- Born: c. 1880 Naples, Kingdom of Italy
- Died: December 16, 1912 (aged 32) New York City, U.S.
- Cause of death: Gunshot wounds
- Organization: Camorra
- Criminal charges: extortion; murder; robbery;

= Aniello Prisco =

Italian-American gang leader and extortionist (1880–1912)

Aniello Prisco (/it/ c. 1880 – December 16, 1912) was an Italian-American gang leader and extortionist. Born in Naples, he immigrated to New York City and operated a Camorra gang, becoming involved in the Black Hand extortion racket, robbery, and murder. Despite his numerous arrests, he was never convicted of any crime. After entering a business belonging to crime boss Giosue Gallucci and demanding a payment of $100, he was shot to death by Gallucci's nephew, John Russomano. Russomano was arrested but released three days later after a jury decided he had acted in self-defense, as Prisco had been threatening Gallucci with a revolver.

== Early life ==
Aniello Prisco was born in Naples around 1880. At some point, he left the Kingdom of Italy and settled at 2133 First Avenue in the East Harlem section of New York.
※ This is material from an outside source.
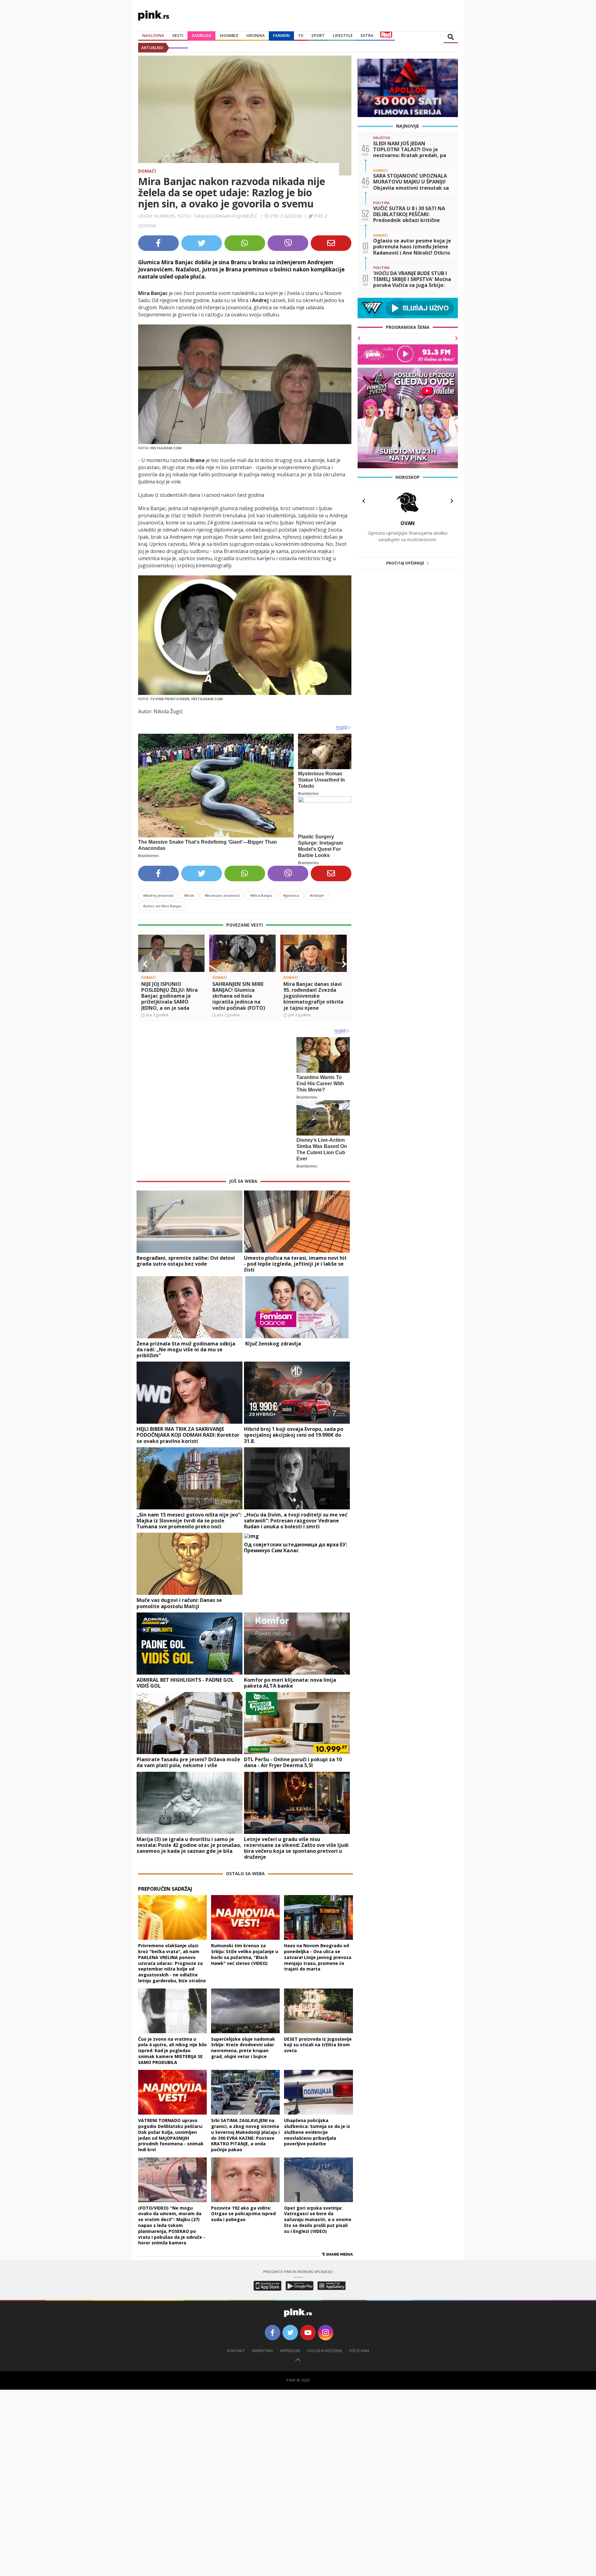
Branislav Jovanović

He received the nickname "Zopo (lit. 'lame') the Gimp" due to his hobble, which was purportedly caused by a bullet wound to the leg which he received following a confrontation in Long Island.

== Criminal career ==
Prisco operated a Camorra gang based mainly out of the nearby Brooklyn borough; frequently, there was conflict between him and crime boss Giosue Gallucci. Prisco was heavily involved in the Black Hand extortion racket and was known as the "King of the Black Hand" and "one of the most dangerous Italian outlaws in [New York]". He gained a reputation for the robbery and blackmailing of Italian business owners.
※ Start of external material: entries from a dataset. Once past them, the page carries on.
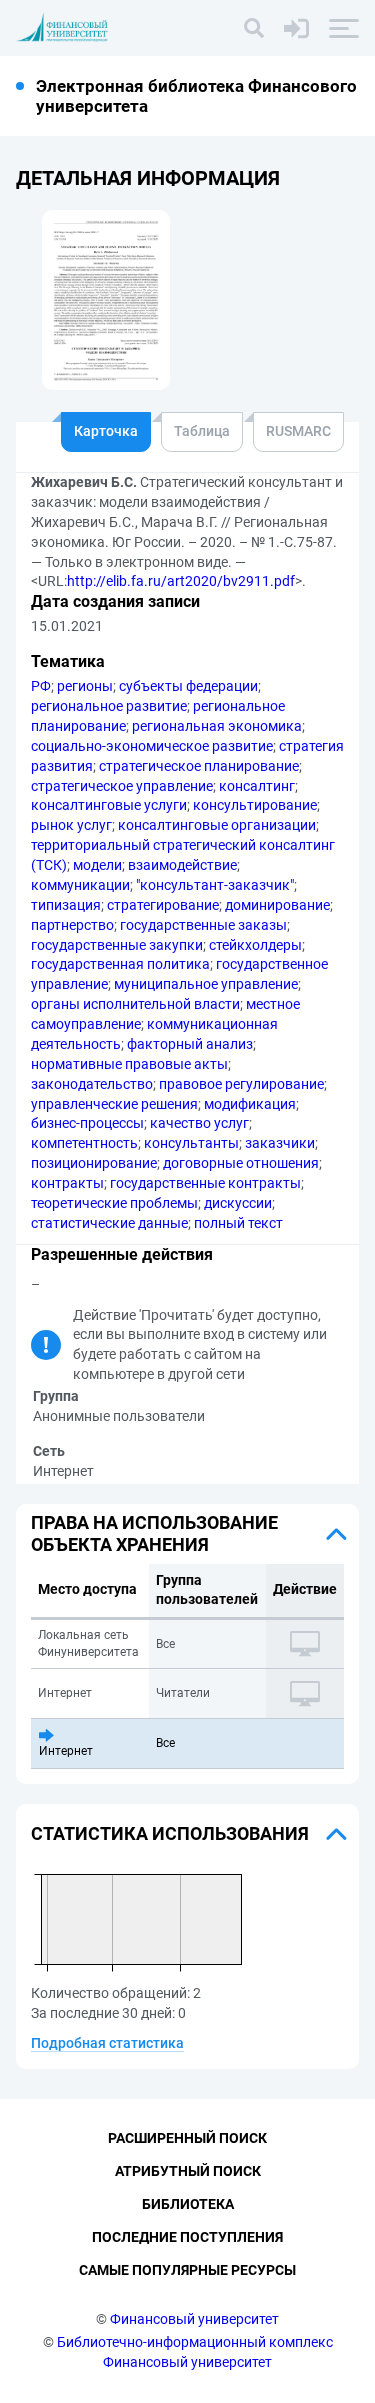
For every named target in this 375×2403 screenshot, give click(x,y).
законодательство (92, 1084)
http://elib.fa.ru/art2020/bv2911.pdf (181, 581)
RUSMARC (298, 431)
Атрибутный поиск (188, 2171)
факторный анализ (190, 1044)
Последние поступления (187, 2237)
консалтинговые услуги (109, 805)
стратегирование (163, 905)
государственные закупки (117, 945)
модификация (250, 1104)
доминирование (277, 905)
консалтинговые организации (217, 825)
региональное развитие (109, 706)
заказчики (280, 1143)
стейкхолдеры (255, 945)
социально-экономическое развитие (152, 746)
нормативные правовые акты (129, 1064)
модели (97, 865)
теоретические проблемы (114, 1203)
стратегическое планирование (199, 766)
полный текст (238, 1223)
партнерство (72, 925)
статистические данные (109, 1223)
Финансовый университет (194, 2319)
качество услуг (199, 1123)
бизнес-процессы (87, 1123)
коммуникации (80, 885)
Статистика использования (170, 1833)
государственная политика (120, 964)
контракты (67, 1183)
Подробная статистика (107, 2043)
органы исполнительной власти (135, 1004)
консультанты (191, 1143)
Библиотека (188, 2204)
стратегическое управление (122, 786)
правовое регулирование (241, 1084)
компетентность (84, 1143)
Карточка (106, 431)
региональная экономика (217, 726)
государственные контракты (205, 1183)
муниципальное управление (206, 984)
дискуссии (238, 1203)
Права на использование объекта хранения (154, 1533)
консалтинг (257, 786)
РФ (41, 686)
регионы (85, 686)
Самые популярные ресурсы (187, 2270)
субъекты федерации (188, 686)
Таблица (202, 431)
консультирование (255, 805)
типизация (66, 905)
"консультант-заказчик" (215, 885)
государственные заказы (203, 925)
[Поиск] (254, 28)
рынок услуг (71, 825)
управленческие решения (114, 1104)
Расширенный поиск (187, 2138)
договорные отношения (241, 1163)
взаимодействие (182, 865)
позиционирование (94, 1163)
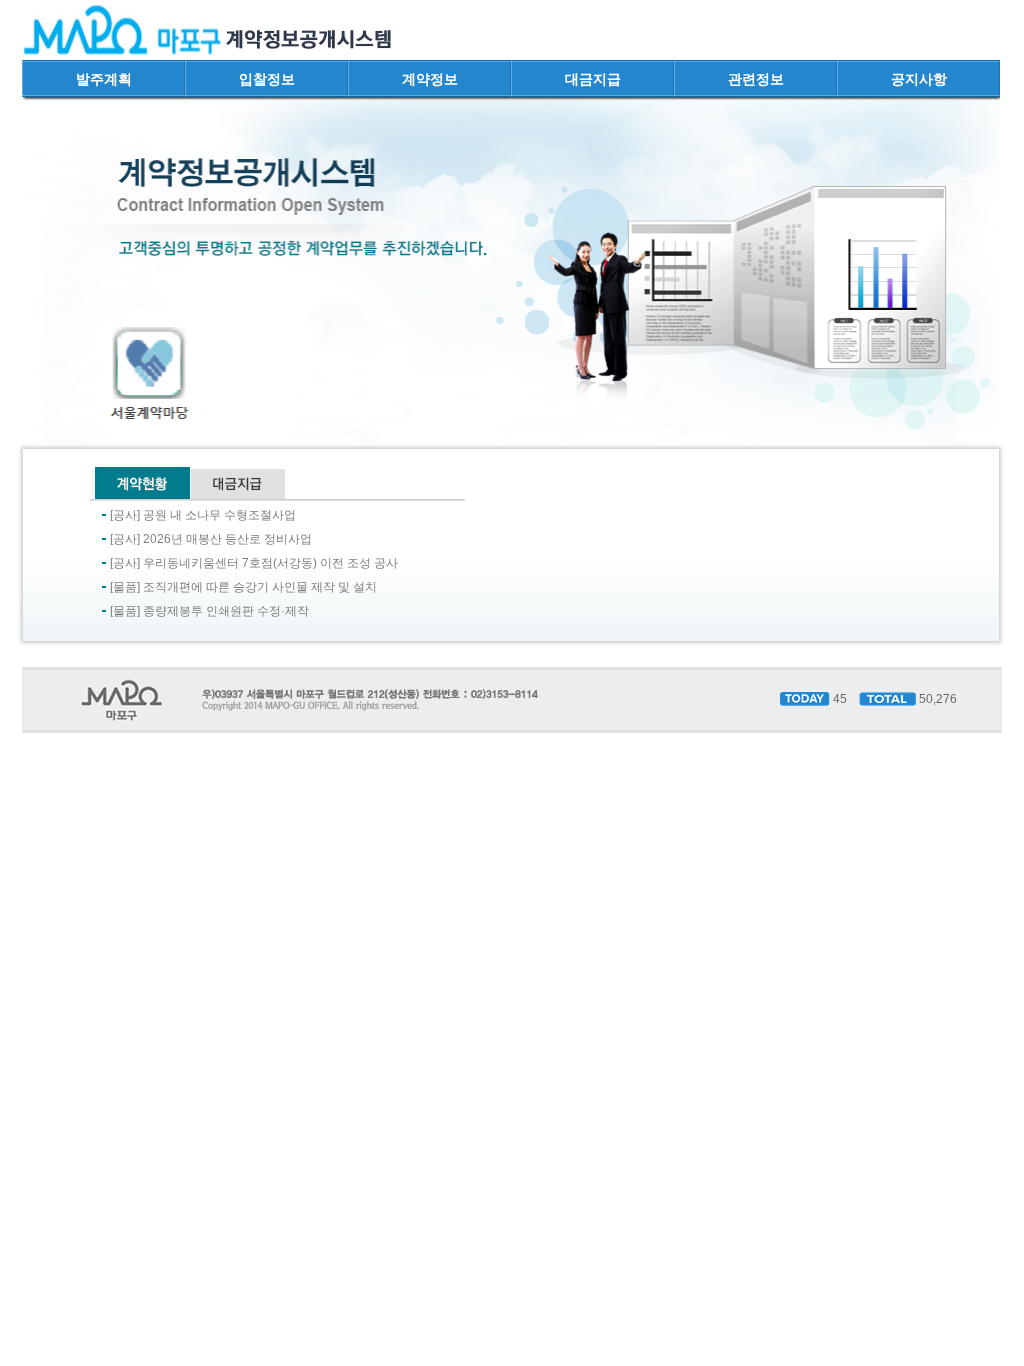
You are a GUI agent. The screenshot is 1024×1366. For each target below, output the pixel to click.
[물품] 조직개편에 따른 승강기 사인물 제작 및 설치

Giosue Gallucci blamed Prisco for the murder of his brother, Genaro, which occurred on November 14, 1909. After a woman named Nellie Lenere stabbed gangster Frank Monaco to death on October 29, 1911, her mother, Pasquarella Spinelli, was shot to death; Prisco was implicated in the crime and arrested in June 1912, but was not convicted. He was also arrested in connection with the murders of Harlem gangster Antonio Zaraca and Giuseppe Jacco in September 1912. He was arrested at least three times for carrying concealed weapons, and less than three weeks before his death, he was arrested for robbery. Despite his many arrests, he was never convicted of any crime.

== Death ==
On the morning of December 16, 1912, Prisco entered Giosue Gallucci's coffee shop located at 318 East 109th Street in the Manhattan borough of New York, the same shop in which Genaro Gallucci had been murdered three years prior, and demanded a payment of $100 while holding Gallucci at gunpoint with a .38 caliber revolver. John Russomano, Gallucci's nephew and bodyguard, retrieved a revolver and shot Prisco in the head, killing him. The occupants of the coffee shop then scattered, except for waiter Michael Morelles, who claimed to be ignorant of what had occurred. Policeman George L. Smith, who had been posted a block away, heard the shots and arrived at the scene first, finding Prisco dead. Russomano surrendered to the police and was held on a $5,000 bail; Gallucci and Morelles were both held as witnesses. Three days after Prisco's killing, Russomano was released after a jury decided that he had acted in self-defense.